Em detrimento do interesse público e da livre concorrência, algo caro ao mercado e ao consumidor, o presidente da Câmara dos Deputados, Arthur Lira (PP-AL), deu celeridade ao requerimento de urgência do Projeto de Lei (PL) 3819/20, o PL do Transporte Rodoviário de Passageiros – ou PL do Ônibus. Se aprovado do jeito que está, coloca em risco 14 mil linhas de ônibus, 2,5 milhões de passageiros e 180 mil empregos, critica a Associação Brasileira de Mobilidade e Tecnologia (Amobitec). Apesar de não ser ligado ao ramo, Lira atende aos interesses do presidente do Senado, Rodrigo Pacheco (PSD-MG), que tem participação societária em duas viações mineiras, a Real e a Santa Rita.
O texto cria uma série de empecilhos para que pequenas viações possam operar, principalmente em âmbito regional, fazendo com que as grandes empresas consolidadas se beneficiem, podendo prejudicar inclusive cooperativas de transporte fora dos grandes centros.
Para a Amobitec, as regras atuais já preveem um modelo de autorização para a prestação de serviços que garante segurança e qualidade para os usuários. “A promoção da concorrência no setor significa mais empregos, mais renda e serviços de melhor qualidade a um preço menor para todas e todos. A ANTT [Agência Nacional de Transportes Terrestres] trabalha desde o ano passado em uma nova regulamentação para organizar procedimentos de autorização e incorporar novas tecnologias ao mercado. Medidas restritivas afetam o novo marco regulatório, que já está em fase final após as audiências públicas”, afirma Flávio Prol, diretor-executivo da Amobitec.
De acordo com a ANTT, o mercado rodoviário brasileiro se caracteriza oligopólio e monopólio, em 66% das linhas há apenas uma empresa atuando, em 26%, duas e em somente em 8% operam três ou mais. Só setor de transporte rodoviário interestadual faturava, em média R$ 7 bilhões ao ano. O PL não muda o cenário, apenas aprofunda vícios em um momento que em outro modais de transporte, como o ferroviário e o marítimo de cabotagem, há modernizações vísiveis chegando.
O que diz o texto
Em tramitação na Câmara, a matéria tem origem no Senado, de autoria do senador Marcos Rogério (DEM-RO).
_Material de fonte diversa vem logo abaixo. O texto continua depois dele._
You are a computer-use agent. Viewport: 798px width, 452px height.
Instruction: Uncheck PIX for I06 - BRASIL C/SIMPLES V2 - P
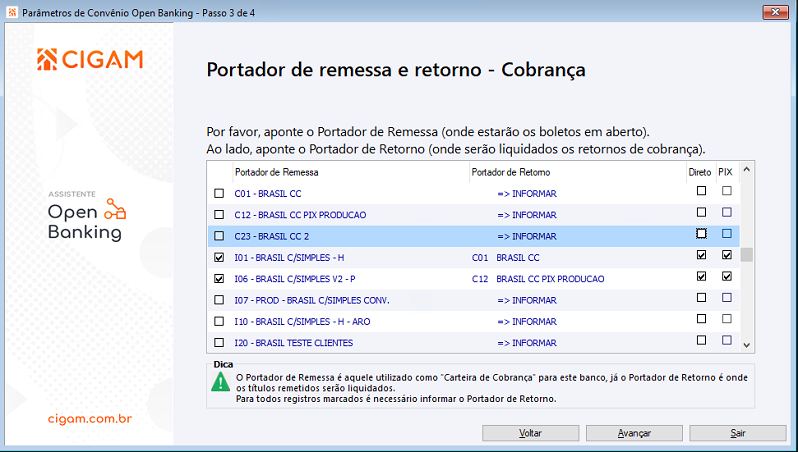727,277
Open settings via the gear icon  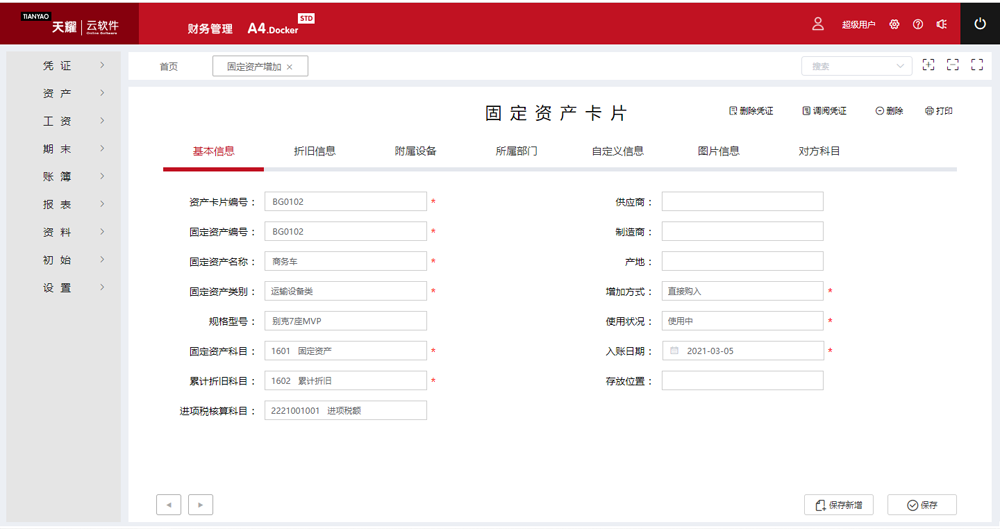point(894,24)

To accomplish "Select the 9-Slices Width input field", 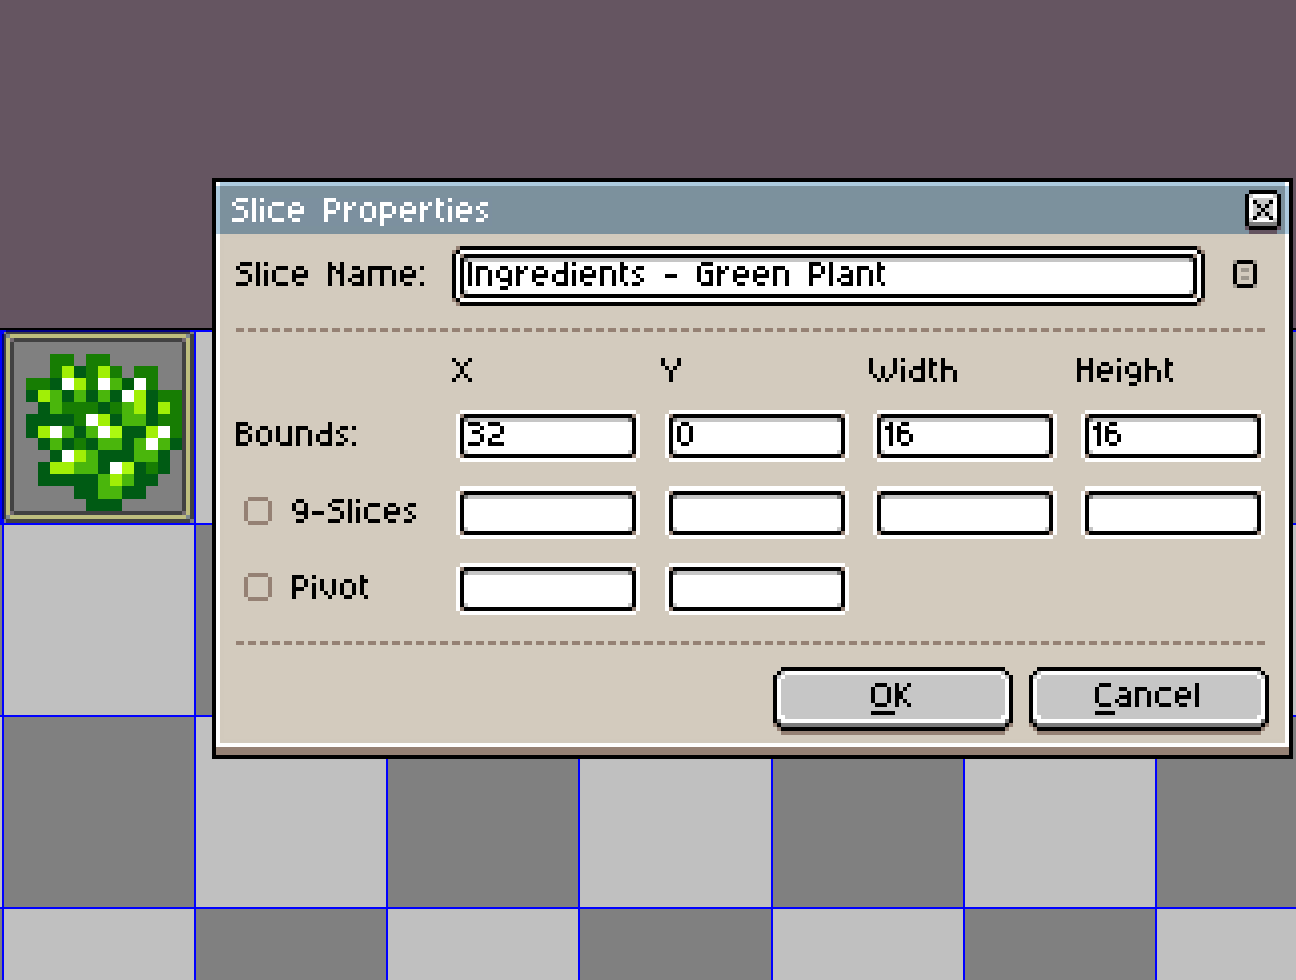I will 964,513.
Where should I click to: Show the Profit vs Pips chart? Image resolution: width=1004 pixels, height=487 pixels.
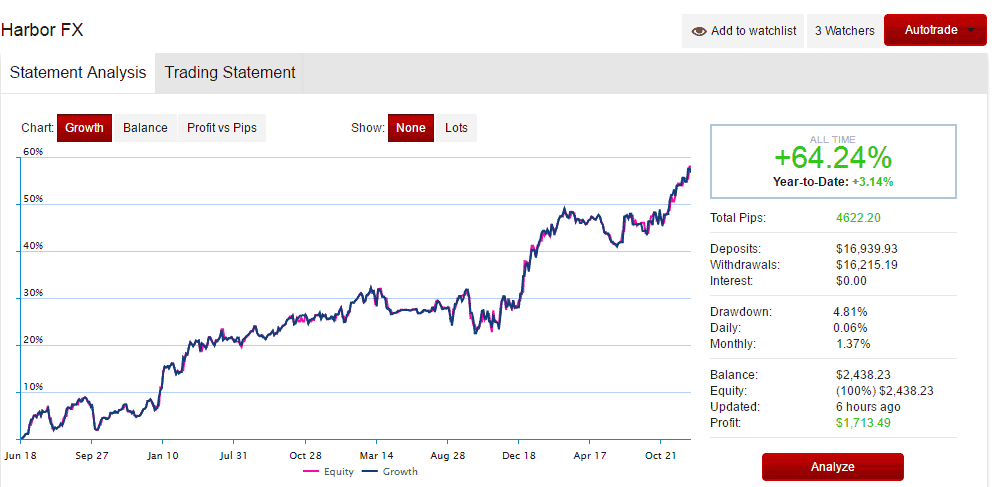pos(222,128)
O ponto central é criar regras para a prestação não regular de serviços de transporte terrestre coletivo de passageiros por meio de autorização, alterando a Lei de Reestruturação dos Transportes Aquaviário e Terrestre.
- Indicação: as empresas interessadas em operar linhas interestaduais e internacionais de passageiros serão obrigadas a indicar os mercados pretendidos especificando o itinerário, os horários e a frequência das viagens;
- Comprovação: a proposta exige que a empresa tenha frota própria capaz de atender a 60% das linhas pretendidas, capital social mínimo de R$ 2 milhões e inscrição tributária nos estados onde atuará, além da apresentação de um estudo de viabilidade econômica;
- Entraves: salvo no caso de inviabilidade técnica, operacional ou econômica, conforme o texto, não haverá limite para o número de autorizações de linhas. Ao analisar os pedidos, no entanto, a ANTT deverá considerar os mercados ofertados, o itinerário, os horários e as frequências mínima, a obrigatoriedade da oferta de gratuidades, os descontos tarifários previstos em lei, e requisitos de acessibilidade, segurança e capacidade técnica, operacional e econômica da empresa;
- Multas: no máximo de R$ 3 mil por infrações cometidas na prestação dos serviços. Estabelece que, até a data de publicação, as penalidades serão convertidas em advertência. Após a aprovação da lei, o valor será direcionado para ações de fiscalização e de educação.
Críticas
- Impede a entrada de novos atores no mercado;
- Pode deixar 416 municípios sem linhas regulares, já que muitas empresas pequenas não teriam como cumprir as regras;
- Coloca em risco 14 mil linhas de ônibus que atendem mais de 2,5 milhões de brasileiros;
- Dificulta o uso de novas tecnologias, como aplicativos que viabilizam viagens por demanda;
- Atropela todo o processo de criação de um novo marco regulatório que até já concluiu as audiências públicas.